Reprinted with permission from Alternet

Attorney General Bill Barr blew apart President Donald Trump's insistence that the 2020 election was "rigged" or otherwise stolen from him, a devastating turn from one of his most faithful allies that dramatically undermined a disinformation campaign and clownish coup attempt.

"To date, we have not seen fraud on a scale that could have affected a different outcome in the election," the attorney general told the Associated Press in a rare post-election comment.


This is not for lack of trying. After the election, Barr broke with the tradition of the department to authorize, and indeed urge, U.S. attorneys to investigate allegations of voter fraud. Typically, the federal government holds off on pursuing such cases until after the election results are certified to avoid the perception that it is trying to put a thumb on the scales; state and local prosecutors are capable of investigating and charging election fraud cases without the help of the federal government anyway.

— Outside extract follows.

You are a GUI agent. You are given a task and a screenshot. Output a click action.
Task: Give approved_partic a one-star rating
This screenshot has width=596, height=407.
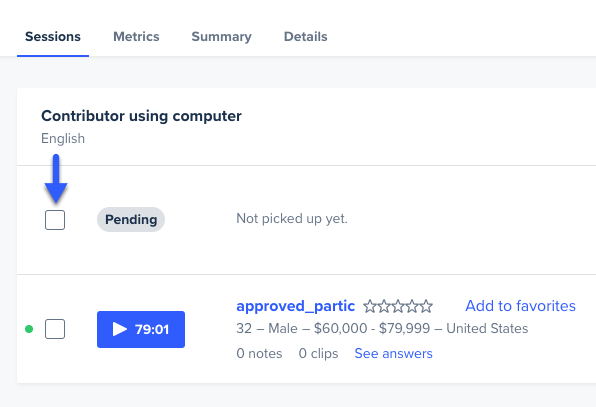(x=370, y=306)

Because of Barr's history as an aggressive defender of the president and his echoing of the Trump's baseless attacks on mail-in voting, many were disturbed by the attorney general's divergence from typical practice and insertion of the Justice Department into the election while votes were still being tallied. And before the election, Barr certainly seemed inclined to believe farfetched conspiracy theories about the election, positing that mail-in voting was vulnerable to mass manipulation by foreign actors, despite the fact that actual experts in election security denied that his claims were plausible.

But precisely because Barr broke with precedent and destroyed his credibility to defend Trump since he was appointed in 2019, his admission that there's no evidence of the widespread voter fraud the president has alleged is all the more impactful.

And while some may read Barr's tepid statement as a modest effort to distance himself from some of the president's most extreme claims, it really does undermine Trump's entire justification for refusing to concede the election thus far and continuing to fight as if he could still be granted a second term. Trump's claim isn't merely that he has suspicions about some votes that need to be looked into. He has repeatedly spread and elevated a wide range of absurd and outlandish claims alleging that he actually won in a landslide (despite losing the popular vote by more than 6 million), that voting machines were systematically rigged against him, and that Biden's victory margin was statistically impossible.

If any or all of these claims were true, there would be substantial evidence of it. This kind of theft just couldn't be hidden. But Trump's own Justice Department has looked into it, helmed by his top defender, and come up empty.

"There's been one assertion that would be systemic fraud and that would be the claim that machines were programmed essentially to skew the election results," Barr told the AP. "And the DHS and DOJ have looked into that, and so far, we haven't seen anything to substantiate that."

That doesn't just mean Trump lacks evidence for his claims. It means his claims are clearly false. It means he has no credible basis for making them, and they shouldn't be taken seriously. They're part of a disinformation campaign designed to spread distrust in democracy, akin to the efforts of foreign autocrats.